▶ Supplied data
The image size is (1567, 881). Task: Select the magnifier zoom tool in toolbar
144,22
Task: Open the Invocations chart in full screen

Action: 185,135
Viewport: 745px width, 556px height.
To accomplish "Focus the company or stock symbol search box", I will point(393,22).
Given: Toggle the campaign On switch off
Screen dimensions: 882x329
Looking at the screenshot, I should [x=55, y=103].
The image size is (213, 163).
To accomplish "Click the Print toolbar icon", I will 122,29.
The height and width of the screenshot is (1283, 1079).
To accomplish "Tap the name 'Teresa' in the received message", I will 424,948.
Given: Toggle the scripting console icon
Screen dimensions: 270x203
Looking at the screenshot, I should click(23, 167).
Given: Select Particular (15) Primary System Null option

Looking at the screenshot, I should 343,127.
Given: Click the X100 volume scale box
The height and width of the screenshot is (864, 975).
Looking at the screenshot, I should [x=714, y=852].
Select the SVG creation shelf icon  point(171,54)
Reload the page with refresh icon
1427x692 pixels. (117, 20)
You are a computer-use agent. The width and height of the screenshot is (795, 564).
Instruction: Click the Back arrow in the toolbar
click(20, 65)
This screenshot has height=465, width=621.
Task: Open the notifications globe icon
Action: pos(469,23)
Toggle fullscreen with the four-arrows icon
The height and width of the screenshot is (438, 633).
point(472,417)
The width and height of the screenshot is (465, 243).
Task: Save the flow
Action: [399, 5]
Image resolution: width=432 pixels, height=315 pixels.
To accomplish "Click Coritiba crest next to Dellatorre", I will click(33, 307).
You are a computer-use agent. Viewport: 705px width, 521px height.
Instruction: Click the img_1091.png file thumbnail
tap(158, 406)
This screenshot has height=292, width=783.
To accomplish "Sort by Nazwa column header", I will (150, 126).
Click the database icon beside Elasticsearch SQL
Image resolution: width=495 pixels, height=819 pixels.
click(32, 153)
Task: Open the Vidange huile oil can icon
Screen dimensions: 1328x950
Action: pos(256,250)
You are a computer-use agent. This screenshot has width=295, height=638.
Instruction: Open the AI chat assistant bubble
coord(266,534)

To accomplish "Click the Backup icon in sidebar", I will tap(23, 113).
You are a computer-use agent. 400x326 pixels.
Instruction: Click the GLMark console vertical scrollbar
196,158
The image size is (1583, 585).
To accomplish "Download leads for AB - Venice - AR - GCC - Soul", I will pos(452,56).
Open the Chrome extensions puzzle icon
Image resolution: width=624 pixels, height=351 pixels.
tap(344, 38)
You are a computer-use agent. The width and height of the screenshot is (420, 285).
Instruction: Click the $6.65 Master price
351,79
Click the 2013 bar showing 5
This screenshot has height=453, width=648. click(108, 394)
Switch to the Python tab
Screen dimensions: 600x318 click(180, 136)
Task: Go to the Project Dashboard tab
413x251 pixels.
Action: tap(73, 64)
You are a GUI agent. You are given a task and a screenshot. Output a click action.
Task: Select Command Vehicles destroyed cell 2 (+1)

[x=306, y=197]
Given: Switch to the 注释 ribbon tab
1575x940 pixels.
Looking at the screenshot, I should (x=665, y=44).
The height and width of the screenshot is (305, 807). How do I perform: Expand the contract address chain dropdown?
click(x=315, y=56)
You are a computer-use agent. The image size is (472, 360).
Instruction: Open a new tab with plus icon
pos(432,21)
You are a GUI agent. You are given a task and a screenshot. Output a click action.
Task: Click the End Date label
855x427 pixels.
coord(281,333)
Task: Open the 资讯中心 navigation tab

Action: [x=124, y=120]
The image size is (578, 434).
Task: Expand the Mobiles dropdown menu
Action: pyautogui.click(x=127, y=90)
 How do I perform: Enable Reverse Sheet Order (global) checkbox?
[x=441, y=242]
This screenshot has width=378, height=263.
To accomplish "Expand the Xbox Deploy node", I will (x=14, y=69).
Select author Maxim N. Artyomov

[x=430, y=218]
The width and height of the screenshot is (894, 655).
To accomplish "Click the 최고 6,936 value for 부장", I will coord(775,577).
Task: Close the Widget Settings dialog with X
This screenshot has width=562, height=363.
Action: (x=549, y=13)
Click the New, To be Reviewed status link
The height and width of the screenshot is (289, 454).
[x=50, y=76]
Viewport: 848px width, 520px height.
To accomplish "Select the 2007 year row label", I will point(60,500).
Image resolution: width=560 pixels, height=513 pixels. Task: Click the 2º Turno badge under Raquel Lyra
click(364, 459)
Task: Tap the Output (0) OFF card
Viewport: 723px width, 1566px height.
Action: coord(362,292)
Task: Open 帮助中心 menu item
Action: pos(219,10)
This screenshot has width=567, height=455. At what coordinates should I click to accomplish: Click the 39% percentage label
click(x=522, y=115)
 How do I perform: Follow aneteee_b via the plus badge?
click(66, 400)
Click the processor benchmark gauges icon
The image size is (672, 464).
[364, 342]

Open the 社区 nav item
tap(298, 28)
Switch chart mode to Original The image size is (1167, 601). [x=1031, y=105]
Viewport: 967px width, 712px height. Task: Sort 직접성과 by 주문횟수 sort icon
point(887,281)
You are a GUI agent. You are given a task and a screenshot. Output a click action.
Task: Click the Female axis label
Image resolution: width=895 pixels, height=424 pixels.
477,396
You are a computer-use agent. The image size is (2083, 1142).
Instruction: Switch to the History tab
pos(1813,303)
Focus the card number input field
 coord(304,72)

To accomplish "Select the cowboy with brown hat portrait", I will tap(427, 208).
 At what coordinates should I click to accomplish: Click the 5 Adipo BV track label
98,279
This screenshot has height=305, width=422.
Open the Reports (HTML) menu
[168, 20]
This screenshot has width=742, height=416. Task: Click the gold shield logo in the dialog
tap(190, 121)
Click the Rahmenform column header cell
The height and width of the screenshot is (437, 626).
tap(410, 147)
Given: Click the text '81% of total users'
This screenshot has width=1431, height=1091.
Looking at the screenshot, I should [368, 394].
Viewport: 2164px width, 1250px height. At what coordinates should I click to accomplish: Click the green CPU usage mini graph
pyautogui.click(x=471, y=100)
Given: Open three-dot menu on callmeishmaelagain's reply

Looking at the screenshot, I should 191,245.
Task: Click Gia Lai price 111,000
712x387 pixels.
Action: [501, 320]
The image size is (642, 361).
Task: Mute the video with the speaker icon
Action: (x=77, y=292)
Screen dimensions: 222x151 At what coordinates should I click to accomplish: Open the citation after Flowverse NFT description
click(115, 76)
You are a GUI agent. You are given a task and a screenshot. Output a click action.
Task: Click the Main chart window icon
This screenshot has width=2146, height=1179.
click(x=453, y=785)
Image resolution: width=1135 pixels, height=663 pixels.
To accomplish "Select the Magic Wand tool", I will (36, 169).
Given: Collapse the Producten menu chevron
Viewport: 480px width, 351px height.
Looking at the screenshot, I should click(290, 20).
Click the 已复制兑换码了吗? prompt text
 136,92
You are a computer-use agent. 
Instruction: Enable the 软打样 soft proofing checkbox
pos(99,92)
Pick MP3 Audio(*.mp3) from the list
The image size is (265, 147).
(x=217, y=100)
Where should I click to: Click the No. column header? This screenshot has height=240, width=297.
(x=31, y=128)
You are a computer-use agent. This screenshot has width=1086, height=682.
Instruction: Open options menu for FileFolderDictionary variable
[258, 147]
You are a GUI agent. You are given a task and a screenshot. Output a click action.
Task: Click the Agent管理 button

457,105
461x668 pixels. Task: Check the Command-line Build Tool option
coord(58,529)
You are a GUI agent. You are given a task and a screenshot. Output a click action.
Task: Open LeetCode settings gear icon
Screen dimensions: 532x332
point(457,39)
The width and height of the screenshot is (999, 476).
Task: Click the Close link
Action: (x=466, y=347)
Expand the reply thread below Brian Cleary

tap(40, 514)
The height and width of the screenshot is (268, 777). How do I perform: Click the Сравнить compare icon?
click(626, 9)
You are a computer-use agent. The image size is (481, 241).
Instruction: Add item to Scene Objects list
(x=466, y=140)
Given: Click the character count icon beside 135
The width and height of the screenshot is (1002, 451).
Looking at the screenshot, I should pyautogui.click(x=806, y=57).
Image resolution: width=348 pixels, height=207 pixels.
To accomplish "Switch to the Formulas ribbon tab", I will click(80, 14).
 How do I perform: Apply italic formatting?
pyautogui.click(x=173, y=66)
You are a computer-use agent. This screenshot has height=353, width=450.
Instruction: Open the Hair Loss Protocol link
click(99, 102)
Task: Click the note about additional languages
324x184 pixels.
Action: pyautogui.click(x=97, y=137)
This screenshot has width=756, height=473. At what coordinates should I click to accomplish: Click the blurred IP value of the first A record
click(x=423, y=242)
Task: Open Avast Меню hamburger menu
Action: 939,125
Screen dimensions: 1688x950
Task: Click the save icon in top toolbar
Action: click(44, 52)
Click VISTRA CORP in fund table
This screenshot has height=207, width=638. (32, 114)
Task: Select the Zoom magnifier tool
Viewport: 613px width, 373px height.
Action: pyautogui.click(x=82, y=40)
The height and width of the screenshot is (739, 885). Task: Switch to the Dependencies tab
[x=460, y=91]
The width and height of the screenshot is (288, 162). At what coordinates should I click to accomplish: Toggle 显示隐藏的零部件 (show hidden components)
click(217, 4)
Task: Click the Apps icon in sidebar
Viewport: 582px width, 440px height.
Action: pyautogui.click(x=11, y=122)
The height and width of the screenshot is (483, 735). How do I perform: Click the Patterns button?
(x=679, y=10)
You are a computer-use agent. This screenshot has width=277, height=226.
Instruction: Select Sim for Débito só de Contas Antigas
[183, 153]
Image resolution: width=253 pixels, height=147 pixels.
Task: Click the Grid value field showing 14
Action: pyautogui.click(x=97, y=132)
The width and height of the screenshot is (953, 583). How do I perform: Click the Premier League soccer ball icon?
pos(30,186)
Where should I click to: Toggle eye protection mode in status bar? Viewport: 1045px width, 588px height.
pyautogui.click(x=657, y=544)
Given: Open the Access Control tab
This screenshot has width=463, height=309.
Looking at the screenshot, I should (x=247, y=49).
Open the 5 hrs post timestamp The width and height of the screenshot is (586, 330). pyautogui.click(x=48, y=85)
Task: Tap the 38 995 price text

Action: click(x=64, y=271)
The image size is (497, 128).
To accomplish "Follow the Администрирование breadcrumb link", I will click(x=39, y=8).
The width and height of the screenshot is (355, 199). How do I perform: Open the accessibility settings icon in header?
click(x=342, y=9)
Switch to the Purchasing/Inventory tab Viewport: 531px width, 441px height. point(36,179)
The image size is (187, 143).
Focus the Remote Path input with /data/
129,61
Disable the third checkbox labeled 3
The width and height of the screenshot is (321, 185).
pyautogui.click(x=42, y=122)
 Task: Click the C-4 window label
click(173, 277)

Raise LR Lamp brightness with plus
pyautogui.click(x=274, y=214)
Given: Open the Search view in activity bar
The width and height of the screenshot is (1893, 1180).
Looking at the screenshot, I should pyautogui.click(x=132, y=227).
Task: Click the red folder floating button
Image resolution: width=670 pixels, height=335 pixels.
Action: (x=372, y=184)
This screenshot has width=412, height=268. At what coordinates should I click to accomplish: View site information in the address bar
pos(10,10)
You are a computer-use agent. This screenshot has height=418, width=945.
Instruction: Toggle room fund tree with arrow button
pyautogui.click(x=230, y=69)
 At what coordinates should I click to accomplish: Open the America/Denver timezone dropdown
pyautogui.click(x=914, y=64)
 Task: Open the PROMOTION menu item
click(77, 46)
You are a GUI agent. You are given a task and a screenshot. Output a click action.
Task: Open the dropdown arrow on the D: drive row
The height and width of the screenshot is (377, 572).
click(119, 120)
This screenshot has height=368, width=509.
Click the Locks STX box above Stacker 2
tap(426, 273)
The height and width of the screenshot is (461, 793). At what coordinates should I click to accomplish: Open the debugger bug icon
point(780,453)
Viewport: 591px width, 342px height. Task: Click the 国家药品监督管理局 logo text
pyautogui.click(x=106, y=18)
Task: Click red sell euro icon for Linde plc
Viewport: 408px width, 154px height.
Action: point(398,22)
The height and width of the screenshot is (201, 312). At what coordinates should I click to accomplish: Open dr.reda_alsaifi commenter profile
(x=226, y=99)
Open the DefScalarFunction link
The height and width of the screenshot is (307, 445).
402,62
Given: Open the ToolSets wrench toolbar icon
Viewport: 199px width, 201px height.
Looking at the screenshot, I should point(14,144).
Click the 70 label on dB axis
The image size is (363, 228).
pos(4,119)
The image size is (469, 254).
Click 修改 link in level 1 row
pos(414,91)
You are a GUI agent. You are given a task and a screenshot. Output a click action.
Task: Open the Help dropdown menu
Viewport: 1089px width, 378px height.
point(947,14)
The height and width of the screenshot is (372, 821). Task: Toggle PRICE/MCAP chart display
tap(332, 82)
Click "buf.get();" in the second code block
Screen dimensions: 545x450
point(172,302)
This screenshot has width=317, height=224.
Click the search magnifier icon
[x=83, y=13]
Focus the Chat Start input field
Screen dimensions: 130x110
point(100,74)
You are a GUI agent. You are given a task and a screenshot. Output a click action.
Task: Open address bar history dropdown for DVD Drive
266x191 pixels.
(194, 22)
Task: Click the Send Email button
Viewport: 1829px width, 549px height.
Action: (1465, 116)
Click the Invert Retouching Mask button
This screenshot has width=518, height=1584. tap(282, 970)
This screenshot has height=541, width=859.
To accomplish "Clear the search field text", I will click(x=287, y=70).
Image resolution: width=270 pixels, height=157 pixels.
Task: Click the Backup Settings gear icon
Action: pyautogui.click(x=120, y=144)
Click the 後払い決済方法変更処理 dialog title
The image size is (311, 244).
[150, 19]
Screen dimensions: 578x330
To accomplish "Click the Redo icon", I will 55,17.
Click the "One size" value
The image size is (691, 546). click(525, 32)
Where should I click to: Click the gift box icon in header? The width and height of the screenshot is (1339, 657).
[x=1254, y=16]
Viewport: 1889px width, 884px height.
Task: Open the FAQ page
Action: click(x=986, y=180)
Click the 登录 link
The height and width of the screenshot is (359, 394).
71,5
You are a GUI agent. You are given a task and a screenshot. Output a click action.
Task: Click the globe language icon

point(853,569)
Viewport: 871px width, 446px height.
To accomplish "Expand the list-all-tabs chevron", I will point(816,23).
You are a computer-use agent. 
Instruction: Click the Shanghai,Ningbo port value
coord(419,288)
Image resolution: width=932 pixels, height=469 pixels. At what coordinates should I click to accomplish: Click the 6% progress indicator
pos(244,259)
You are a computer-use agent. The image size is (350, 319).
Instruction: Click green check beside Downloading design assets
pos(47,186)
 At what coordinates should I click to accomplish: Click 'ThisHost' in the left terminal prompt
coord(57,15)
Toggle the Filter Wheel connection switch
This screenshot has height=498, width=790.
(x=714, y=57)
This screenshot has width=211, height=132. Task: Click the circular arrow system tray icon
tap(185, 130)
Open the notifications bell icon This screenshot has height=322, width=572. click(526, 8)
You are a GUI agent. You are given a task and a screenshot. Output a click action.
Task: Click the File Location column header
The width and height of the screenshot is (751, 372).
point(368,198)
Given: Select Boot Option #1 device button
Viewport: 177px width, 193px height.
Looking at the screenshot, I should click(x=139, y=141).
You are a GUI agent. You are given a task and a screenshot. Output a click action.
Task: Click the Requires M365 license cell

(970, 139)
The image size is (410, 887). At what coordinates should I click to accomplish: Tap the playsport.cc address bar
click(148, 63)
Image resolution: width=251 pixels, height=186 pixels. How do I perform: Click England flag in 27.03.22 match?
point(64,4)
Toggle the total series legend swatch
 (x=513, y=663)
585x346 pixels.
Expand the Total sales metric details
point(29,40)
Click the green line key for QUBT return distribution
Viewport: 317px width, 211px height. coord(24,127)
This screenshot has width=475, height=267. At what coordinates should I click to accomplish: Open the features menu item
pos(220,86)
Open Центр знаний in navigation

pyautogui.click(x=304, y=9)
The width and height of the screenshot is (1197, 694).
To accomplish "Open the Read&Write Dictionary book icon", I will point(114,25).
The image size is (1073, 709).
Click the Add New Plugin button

▶ Task details
Render the data above as a numbered list, starting with the line containing "Given: Open the Access Control tab" and continuing through the line containing "will click(x=39, y=8).", with both of those lines included and blank lines omitted.

▶ Full answer
1. Given: Open the Access Control tab
2. This screenshot has width=463, height=309.
3. Looking at the screenshot, I should (x=247, y=49).
4. Open the 5 hrs post timestamp The width and height of the screenshot is (586, 330). pyautogui.click(x=48, y=85)
5. Task: Tap the 38 995 price text
6. Action: click(x=64, y=271)
7. The image size is (497, 128).
8. To accomplish "Follow the Администрирование breadcrumb link", I will click(x=39, y=8).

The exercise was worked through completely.